**Exercise aim:**
Put the lines of the items below into a numbered list, from the line containing "The image size is (550, 400)." through the line containing "Action: pyautogui.click(x=1305, y=763)", and skip any blank lines.

**Material for this task:**
===

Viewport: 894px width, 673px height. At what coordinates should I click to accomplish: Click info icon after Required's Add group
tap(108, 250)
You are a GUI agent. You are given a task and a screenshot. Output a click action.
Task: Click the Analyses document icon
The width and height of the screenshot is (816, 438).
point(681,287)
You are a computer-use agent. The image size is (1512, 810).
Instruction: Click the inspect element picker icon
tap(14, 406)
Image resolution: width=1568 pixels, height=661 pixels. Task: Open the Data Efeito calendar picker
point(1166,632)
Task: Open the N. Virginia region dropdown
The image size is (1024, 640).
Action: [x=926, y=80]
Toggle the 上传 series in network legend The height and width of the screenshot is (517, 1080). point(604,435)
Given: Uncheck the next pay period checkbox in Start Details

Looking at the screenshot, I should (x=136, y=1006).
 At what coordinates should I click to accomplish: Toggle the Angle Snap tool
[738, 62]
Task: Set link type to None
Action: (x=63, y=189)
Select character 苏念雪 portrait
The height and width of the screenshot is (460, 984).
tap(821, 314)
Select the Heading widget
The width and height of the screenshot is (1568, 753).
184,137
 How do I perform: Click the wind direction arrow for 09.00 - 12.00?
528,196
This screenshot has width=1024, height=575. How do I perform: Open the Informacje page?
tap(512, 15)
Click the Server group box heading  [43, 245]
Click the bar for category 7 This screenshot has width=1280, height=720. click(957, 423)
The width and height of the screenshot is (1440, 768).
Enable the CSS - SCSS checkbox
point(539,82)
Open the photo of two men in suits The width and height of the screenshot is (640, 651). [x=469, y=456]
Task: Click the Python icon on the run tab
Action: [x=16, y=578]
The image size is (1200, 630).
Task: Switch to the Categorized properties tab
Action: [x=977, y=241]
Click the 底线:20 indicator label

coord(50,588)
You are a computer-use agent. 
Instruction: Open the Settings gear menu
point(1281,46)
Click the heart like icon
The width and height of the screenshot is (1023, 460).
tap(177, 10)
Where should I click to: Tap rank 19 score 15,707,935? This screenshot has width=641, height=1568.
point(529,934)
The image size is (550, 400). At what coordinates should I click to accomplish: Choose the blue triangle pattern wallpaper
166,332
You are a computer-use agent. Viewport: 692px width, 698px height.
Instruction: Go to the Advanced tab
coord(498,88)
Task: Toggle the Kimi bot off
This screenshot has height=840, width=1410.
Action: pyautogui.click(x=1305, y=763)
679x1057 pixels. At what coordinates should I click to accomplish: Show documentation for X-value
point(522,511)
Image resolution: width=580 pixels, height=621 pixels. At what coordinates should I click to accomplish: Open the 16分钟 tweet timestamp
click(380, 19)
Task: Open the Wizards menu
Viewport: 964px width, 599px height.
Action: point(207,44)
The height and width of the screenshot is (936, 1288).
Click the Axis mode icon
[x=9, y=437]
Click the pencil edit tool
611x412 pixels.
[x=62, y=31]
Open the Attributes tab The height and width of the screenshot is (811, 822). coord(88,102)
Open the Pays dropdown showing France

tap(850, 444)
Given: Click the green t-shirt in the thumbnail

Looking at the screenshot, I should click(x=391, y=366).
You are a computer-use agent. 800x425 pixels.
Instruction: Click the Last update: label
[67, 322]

===

**Solution below:**
1. The image size is (550, 400). At what coordinates should I click to accomplish: Choose the blue triangle pattern wallpaper
2. 166,332
3. You are a computer-use agent. Viewport: 692px width, 698px height.
4. Instruction: Go to the Advanced tab
5. coord(498,88)
6. Task: Toggle the Kimi bot off
7. This screenshot has height=840, width=1410.
8. Action: pyautogui.click(x=1305, y=763)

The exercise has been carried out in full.